Suppression or Deletion: A Restoration-Based Representation-Level Analysis of Machine Unlearning

The Big Picture: The "Right to be Forgotten" Problem

Imagine you have a giant, super-smart library (a Pre-trained AI Model) that has read millions of books from the internet. Sometimes, people realize a specific book in that library contains their private diary or a copyrighted story they didn't want shared. They ask the librarian to "forget" it.

In the world of AI, this is called Machine Unlearning. The goal is to make the AI "un-remember" specific information so it can't be used or leaked anymore.

However, this paper argues that most current methods for "forgetting" are like a magician's trick: they make the information look gone, but it's actually still hiding in the back of the closet.

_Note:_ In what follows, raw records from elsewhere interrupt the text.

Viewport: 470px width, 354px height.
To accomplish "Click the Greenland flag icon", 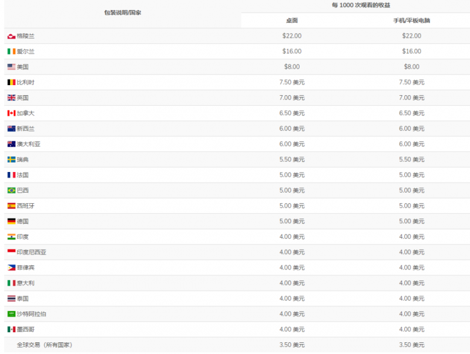I will pos(11,36).
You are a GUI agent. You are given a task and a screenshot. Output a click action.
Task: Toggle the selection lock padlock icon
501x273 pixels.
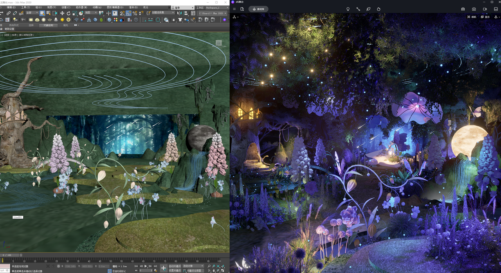(x=54, y=266)
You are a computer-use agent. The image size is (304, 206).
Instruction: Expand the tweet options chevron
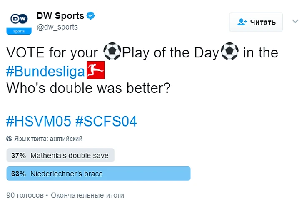tap(295, 21)
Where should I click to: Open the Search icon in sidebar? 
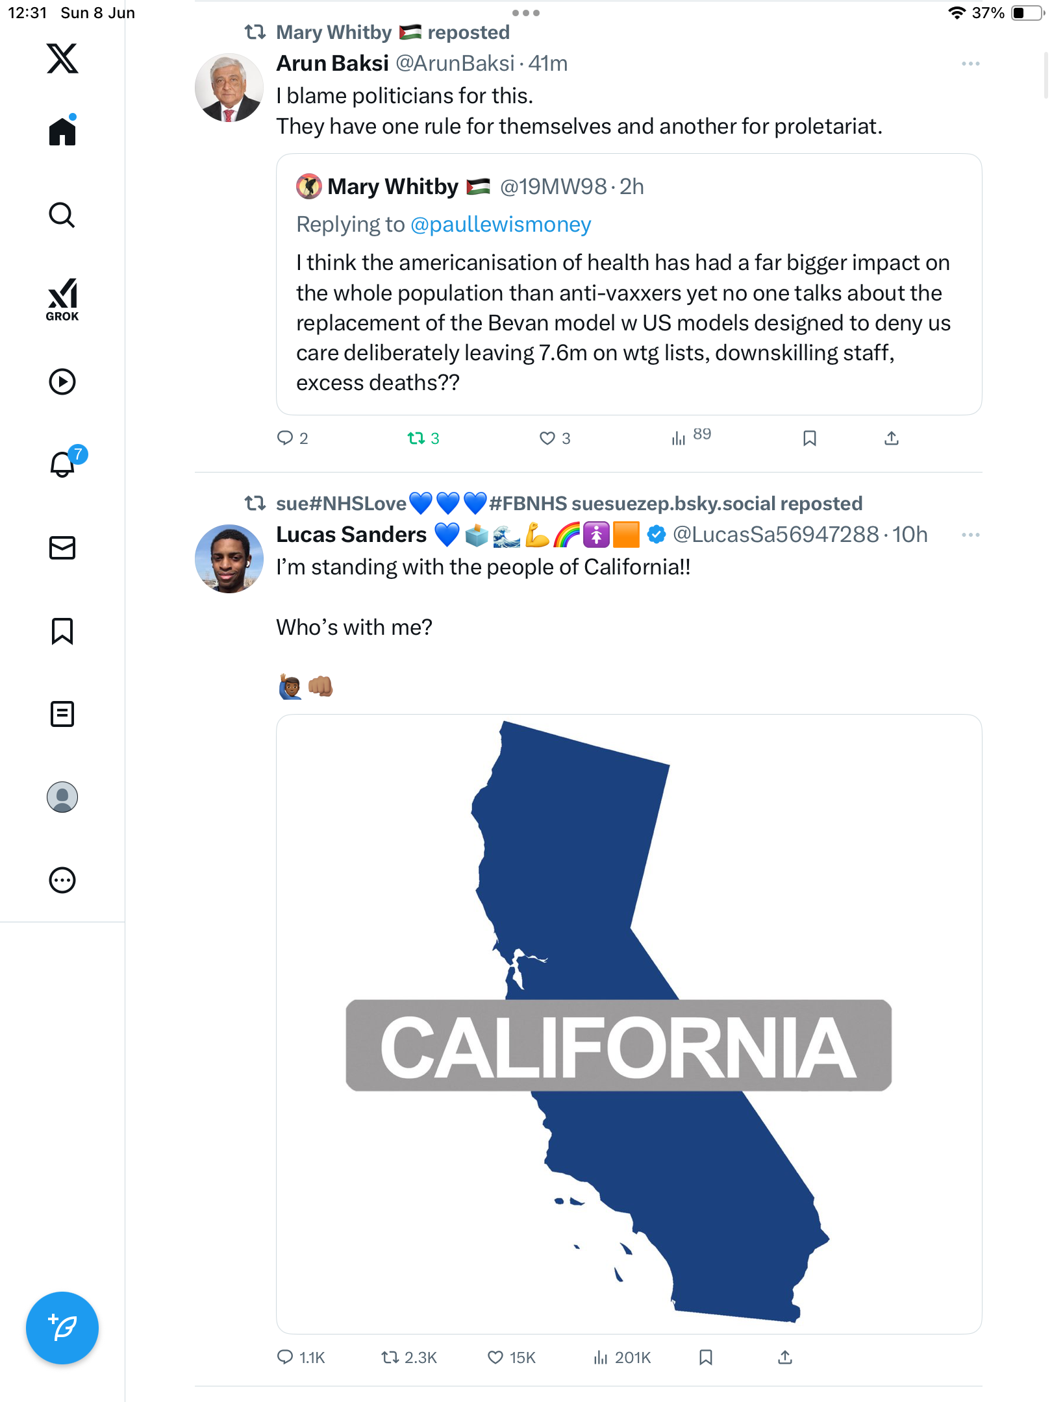pyautogui.click(x=62, y=215)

The Core Problem: Hiding vs. Deleting

The authors say there are two ways an AI can "forget":

True Deletion: You take the book out of the library, burn it, and erase the memory of its existence from the librarian's mind. It is gone forever.
Suppression (The Trick): You tell the librarian, "If anyone asks about this book, say 'I don't know' or give them a fake answer." But deep down, the librarian still remembers the story perfectly. They are just pretending to forget.

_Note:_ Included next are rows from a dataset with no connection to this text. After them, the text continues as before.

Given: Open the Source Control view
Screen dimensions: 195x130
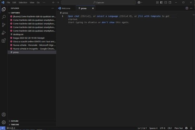Looking at the screenshot, I should click(x=4, y=25).
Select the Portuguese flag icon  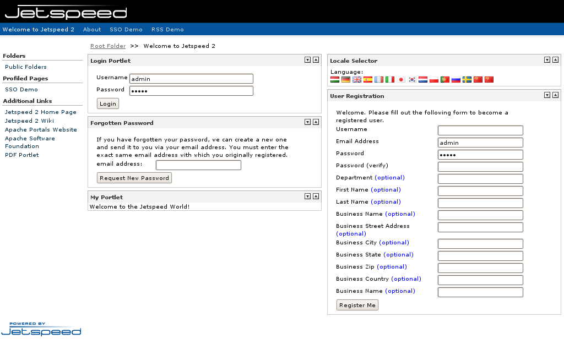coord(445,79)
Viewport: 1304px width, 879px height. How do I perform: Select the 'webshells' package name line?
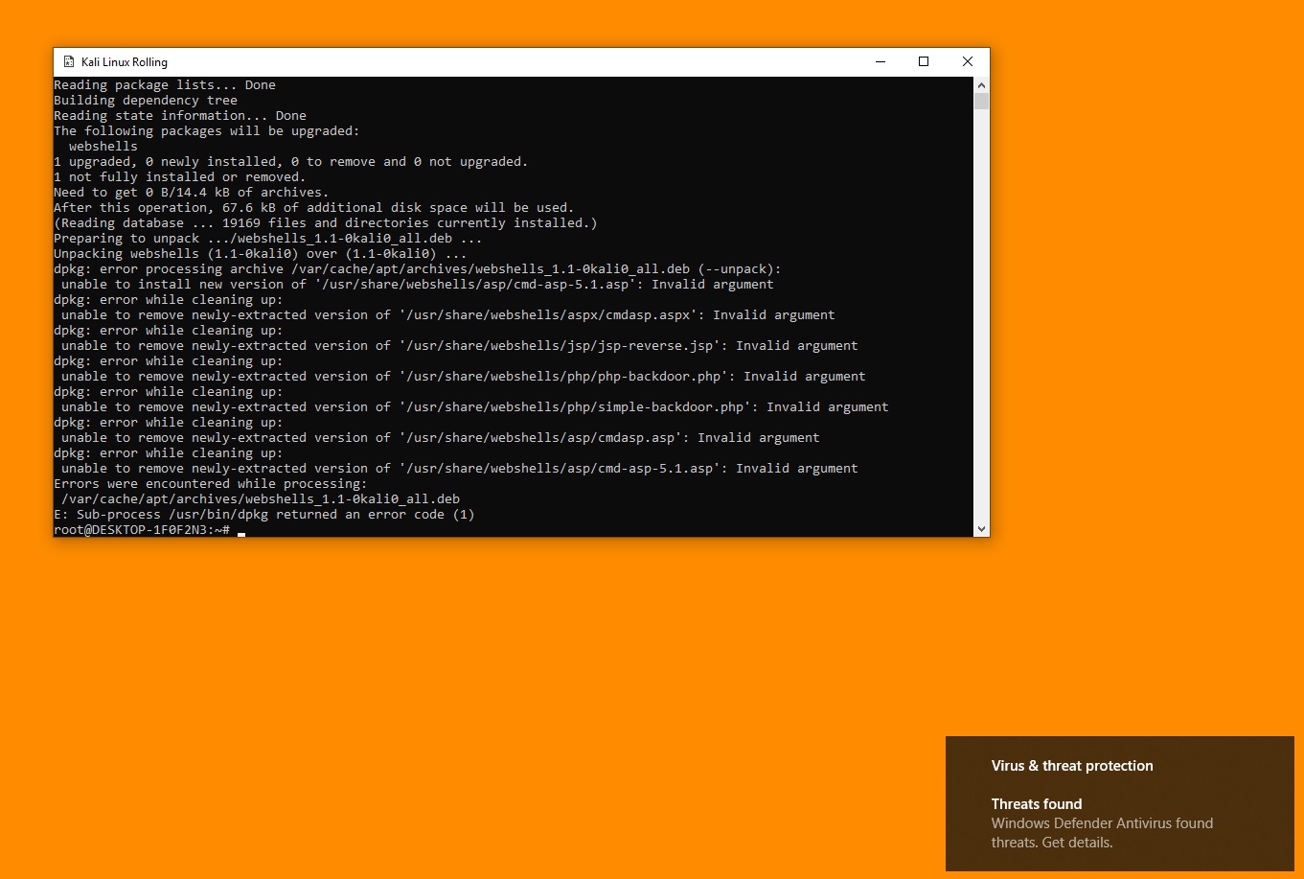(x=103, y=146)
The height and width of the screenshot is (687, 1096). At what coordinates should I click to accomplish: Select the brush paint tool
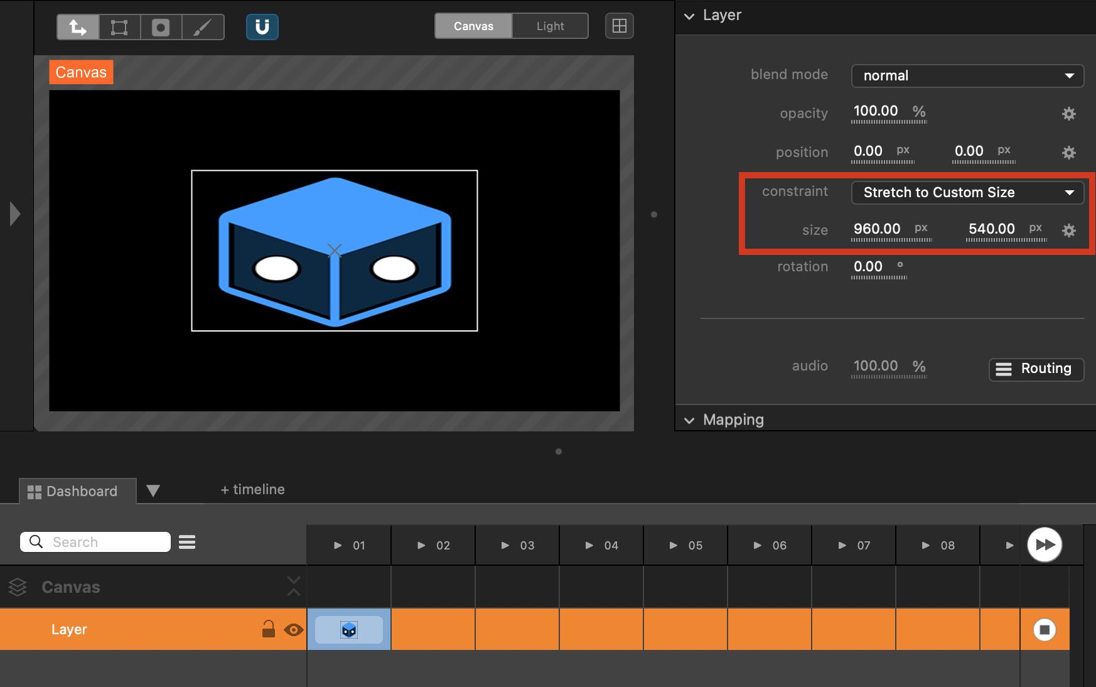click(202, 27)
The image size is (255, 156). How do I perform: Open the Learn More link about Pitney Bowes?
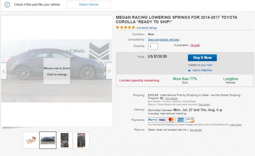coord(236,125)

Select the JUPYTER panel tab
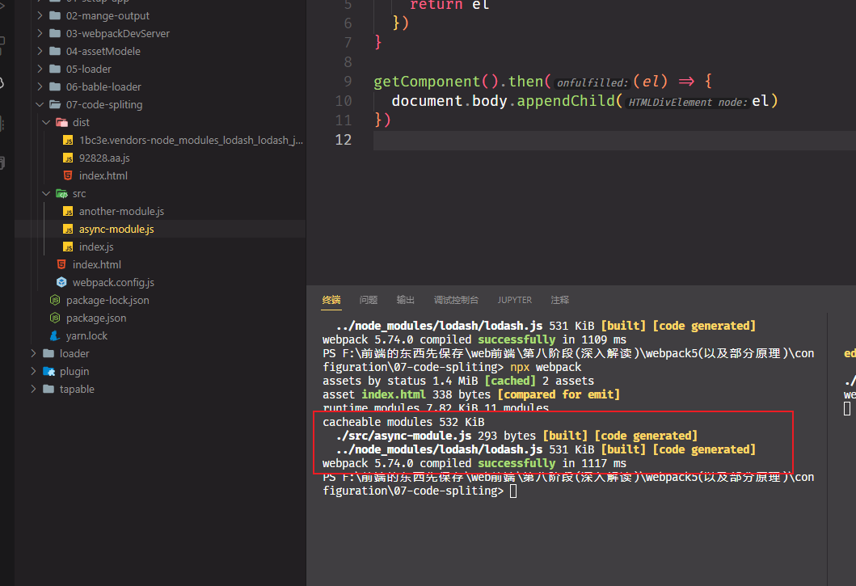pos(515,300)
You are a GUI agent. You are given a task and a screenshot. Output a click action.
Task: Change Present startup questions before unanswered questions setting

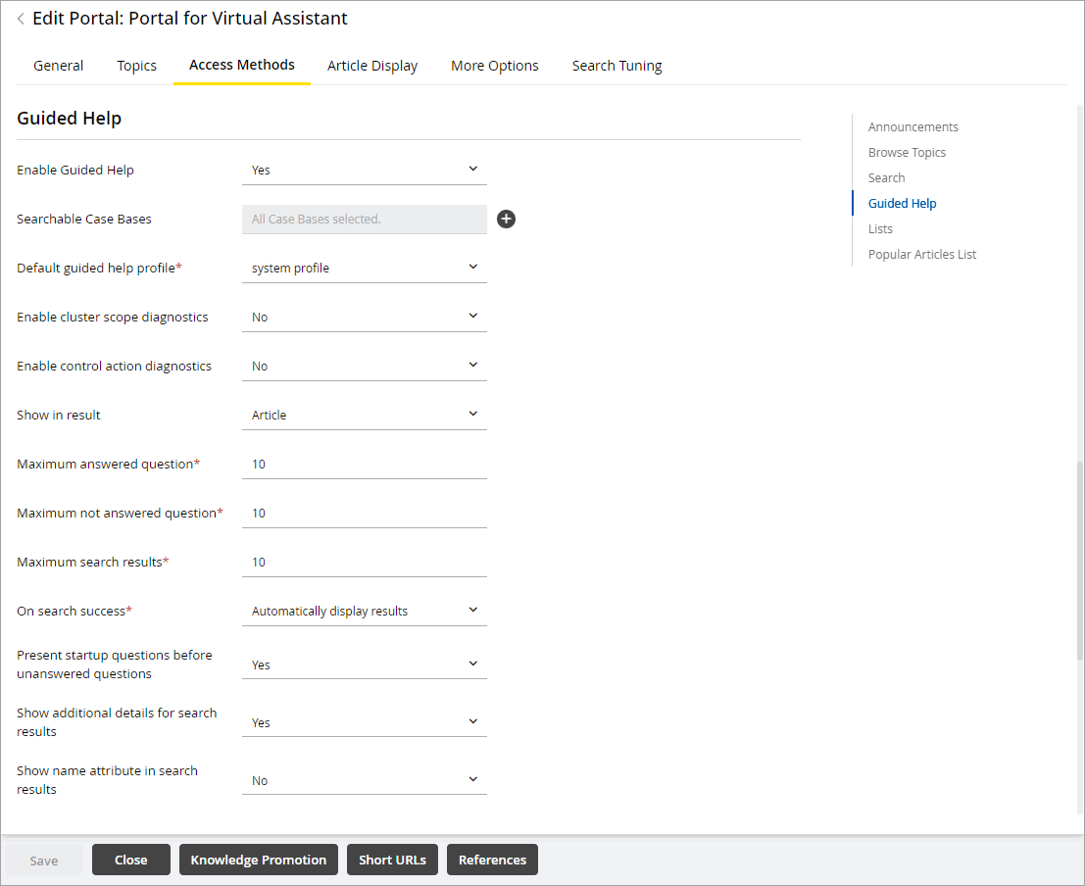coord(364,664)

The Problem: Current tests only check what the librarian says (the output). If the librarian says "I don't know," the test says, "Great, you forgot!" But the paper shows that the librarian is actually just suppressing the answer, not deleting the memory.

The Solution: The "Feature Detective" (SAEs)

To catch the librarian lying, the authors built a new tool called a Restoration-Based Framework. Here is how it works, using an analogy:

Imagine the AI model is a complex factory assembly line.

Early stations build basic parts (like wheels or screws).
Middle stations assemble the engine (this is where the "meaning" or "concepts" live).
Final stations paint the car and put it on the showroom floor (this is the final answer).

The authors used a tool called a Sparse Autoencoder (SAE). Think of the SAE as a high-tech X-ray scanner that can look inside the middle stations of the factory. It can identify specific "expert workers" who are responsible for recognizing specific things (like "birds" or "gas pumps").

The Experiment:

They took an AI that was supposed to have "forgotten" a specific class (e.g., birds).
They used the X-ray scanner to find the "bird expert" workers in the middle of the factory.
They forced those workers to wake up and do their job again (this is called "steering").
They watched what happened at the end of the assembly line.

The Shocking Result:
Even though the AI was supposed to have forgotten birds, the moment they "woke up" the bird experts in the middle, the AI immediately started recognizing birds again with 90–100% accuracy.

The Conclusion: The information wasn't deleted. It was just suppressed. The "bird" knowledge was still sitting right there in the middle of the factory, waiting to be turned on.

Key Findings in Plain English

Most Methods are Just "Hiding" the Truth:
The paper tested 12 different ways to make AI forget. Almost all of them were just "suppression." They changed the final answer but left the internal memory intact. It's like putting a "Do Not Enter" sign on a room full of furniture; the furniture is still there.
Even "Retraining" Isn't Safe:
You might think, "If I just retrain the AI from scratch without the bad data, it will be safe." The authors found that even this doesn't work perfectly. Because the AI learned so much from the internet before it was fine-tuned, the deep "concepts" (like what a bird looks like) are so strong that they survive the retraining. The "bird" memory is too deeply ingrained to be erased just by retraining.
The "Middle" is Where the Magic Happens:
The information that needs to be deleted is usually hidden in the middle layers of the AI. If you only check the final answer, you miss the hidden memory. To truly delete something, you have to go into the middle of the factory and physically remove the "bird experts."
Only One Method Worked Well:
One method called EU-K (which involves resetting specific layers) actually managed to delete the information. It was the only one where the "X-ray scanner" couldn't wake up the bird experts. This suggests that to truly delete data, you have to be aggressive and change the internal structure of the AI, not just tweak the final answer.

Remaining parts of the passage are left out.